Measures to counteract the pollution are already under way, and it is
unlikely that the cities will be forced to turn the water supply off, sources
close to the provincial environmental bureau told China Daily.
Local authorities are trying to block off the spill, neutralize it with
different chemicals and dilute it by releasing water from upstream reservoirs.
The spill, the third in three months in China, has polluted a stretch of
about 100 kilometres of the river, which flows into Dongting Lake before feeding
China's longest river, the Yangtze.
Local governments had urged water-supply departments to be prepared to stop
tap water supplies if the amount of cadmium in the water is at unsafe levels.

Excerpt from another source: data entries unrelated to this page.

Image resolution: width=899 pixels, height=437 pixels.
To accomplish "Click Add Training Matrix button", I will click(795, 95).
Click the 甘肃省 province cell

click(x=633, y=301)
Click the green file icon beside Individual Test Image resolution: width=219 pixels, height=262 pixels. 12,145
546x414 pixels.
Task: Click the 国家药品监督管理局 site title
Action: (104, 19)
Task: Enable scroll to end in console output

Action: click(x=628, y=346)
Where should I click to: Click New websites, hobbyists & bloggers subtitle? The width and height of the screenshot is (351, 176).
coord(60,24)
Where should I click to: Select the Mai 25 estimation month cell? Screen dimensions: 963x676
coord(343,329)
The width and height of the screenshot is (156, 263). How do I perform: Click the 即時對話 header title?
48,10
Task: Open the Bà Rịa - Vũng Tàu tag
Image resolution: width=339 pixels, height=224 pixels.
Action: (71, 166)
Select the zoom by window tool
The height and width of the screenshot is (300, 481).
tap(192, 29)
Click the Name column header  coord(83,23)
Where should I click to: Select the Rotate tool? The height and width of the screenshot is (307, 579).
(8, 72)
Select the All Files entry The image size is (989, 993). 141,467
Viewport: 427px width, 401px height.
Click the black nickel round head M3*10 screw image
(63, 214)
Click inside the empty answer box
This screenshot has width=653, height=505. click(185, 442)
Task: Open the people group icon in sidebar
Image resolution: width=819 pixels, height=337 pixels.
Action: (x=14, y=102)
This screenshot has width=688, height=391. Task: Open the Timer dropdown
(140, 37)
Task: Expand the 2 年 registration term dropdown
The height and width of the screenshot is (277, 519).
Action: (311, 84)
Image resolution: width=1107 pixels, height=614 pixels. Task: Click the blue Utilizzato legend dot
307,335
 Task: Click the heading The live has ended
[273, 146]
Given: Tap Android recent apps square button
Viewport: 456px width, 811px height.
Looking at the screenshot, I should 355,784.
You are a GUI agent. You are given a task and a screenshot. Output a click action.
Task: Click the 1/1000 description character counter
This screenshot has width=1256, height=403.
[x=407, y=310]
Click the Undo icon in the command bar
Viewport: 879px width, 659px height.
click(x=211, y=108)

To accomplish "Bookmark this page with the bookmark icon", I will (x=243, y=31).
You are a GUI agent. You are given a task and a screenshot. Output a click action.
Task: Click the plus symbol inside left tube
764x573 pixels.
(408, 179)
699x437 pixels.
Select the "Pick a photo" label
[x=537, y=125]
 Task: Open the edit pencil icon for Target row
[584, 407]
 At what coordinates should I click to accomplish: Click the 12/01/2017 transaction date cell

Xinhua said the cadmium level was 25.6 times over the safe standard at the
peak of the spill in some sections of the Xiangjiang River in Xiangtan, but had
dropped to 0.14 times by Saturday.
Along the downstream of the river is a triangular urban cluster, which
includes Changsha, the provincial capital, and the industrial cities of Xiangtan
and Zhuzhou, where the spill took place.
The pollution was caused when a clean-up accident allowed the industrial
chemical cadmium to flood out of a smelting works and into the Xiangjiang River
on Wednesday. The chemical can cause neurological disorders and cancer if a
certain level is consumed.
Jiang Yimin, director of the environmental bureau, said that the pollution
was caused by inappropriate action during a silt cleaning project in Xiawan
Harbour.
Zhuzhou Water Conservancy Investment Co Ltd launched the silt-cleaning
project on December 23 last year without permission from the environmental
department, according to the bureau.
The company formed a silt clearing dam by the mouth of a waste drainage pipe
from Zhuzhou Smeltery on Wednesday. The water then flowed into two lakes, which
contained high levels of cadmium waste from nearby plants, causing them to
overflow into the Xiangjiang River.
In another development, a ship carrying 465 tons of sulphuric acid sank early
yesterday in the Yangtze River in Yangzhong, East China's Jiangsu Province,
provincial officials said.
No leak has been found so far, Xinhua reported.